Let me take a break here to say I’m under the weather. A bout of allergies after a most glorious 2-mile hike thru meadows and rock bluffs. I’m caught this minute in a deep down lethargy. A coughy throat that kicks each time I lower my head. Drainy sinuses that turned into a hard spot at the bridge of my nose. + A brain caught on slow. A real drag as I (and much of Santa Fe) just came out of an extreme allergy season that lasted many weeks. A season that hung on people’s lips because many of us mightily suffered. But today, I believe this slooooo is perfect for drifting into my imagination, and extreme presence.
Said admitting it was tough this morning. I scheduled a mini-workshop to give. ugh As I dressed, I thought about the time I saw Bruce Springsteen & The E Street Band. How he rocked full-out for 3-1/2 hrs. How I learned later he had the flu.
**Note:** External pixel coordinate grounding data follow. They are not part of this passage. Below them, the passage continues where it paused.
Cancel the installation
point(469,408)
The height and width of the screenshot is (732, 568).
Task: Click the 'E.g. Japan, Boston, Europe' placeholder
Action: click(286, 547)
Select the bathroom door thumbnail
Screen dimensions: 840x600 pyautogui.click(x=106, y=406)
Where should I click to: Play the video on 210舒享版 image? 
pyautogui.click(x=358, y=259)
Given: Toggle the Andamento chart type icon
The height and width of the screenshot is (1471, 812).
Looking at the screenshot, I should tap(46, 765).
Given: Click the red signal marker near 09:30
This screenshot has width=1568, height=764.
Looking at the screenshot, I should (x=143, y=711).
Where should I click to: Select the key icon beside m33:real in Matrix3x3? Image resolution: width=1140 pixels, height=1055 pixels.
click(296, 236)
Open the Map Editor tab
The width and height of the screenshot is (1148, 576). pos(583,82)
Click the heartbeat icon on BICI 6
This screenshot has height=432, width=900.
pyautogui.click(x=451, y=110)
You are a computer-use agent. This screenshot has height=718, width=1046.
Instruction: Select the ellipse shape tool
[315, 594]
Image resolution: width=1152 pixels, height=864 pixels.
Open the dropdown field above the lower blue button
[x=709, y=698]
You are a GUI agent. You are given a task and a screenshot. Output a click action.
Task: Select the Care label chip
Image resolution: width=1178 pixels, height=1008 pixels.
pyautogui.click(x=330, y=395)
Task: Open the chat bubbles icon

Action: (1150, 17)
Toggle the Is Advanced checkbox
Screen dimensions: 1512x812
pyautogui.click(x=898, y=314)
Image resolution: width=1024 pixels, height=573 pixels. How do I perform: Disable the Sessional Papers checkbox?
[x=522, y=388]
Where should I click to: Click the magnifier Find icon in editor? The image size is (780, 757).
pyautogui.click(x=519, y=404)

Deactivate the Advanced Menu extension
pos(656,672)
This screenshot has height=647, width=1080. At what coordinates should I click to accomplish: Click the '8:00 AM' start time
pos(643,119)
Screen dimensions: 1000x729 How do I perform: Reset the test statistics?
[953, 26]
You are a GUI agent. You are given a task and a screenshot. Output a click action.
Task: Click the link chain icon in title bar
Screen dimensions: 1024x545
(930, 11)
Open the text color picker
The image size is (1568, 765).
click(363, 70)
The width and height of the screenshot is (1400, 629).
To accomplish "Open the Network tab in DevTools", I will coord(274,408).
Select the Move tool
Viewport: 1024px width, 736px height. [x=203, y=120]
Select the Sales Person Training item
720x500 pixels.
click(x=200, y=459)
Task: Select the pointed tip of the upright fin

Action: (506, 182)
I thought to myself, I’ll just call myself Bruce today.
I didn’t have my usual verve in the workshop. But the participants shared stories in answer to my questions, and had questions of their own, something that doesn’t usually happen. It was fine.
When I got home I stopped a moment to watch poppy petals. They’re so delicate and thin, each is like a little silk scarf. The slightest movement of air sends them sideways, trying to furl. Then they’ll gently roll back, open and show me their centers. Until the next breeze.
The key for engaging with my imagination requires I slow down. It requires I organize my time, fit fun in the mix. It says write with others because it sparks me. Write fiction and poetry, follow stories and images, because it’s not only fun, but I love it. Be present with what comes up, because so much fascinates – how river oxbows form, how baking soda strips hair color, how the clouds looked as if they were painted on the sky the other night. Notice how narrative and all the ways it plays out in lives and cultures is suddenly in front of me in articles and videos. Notice with presence.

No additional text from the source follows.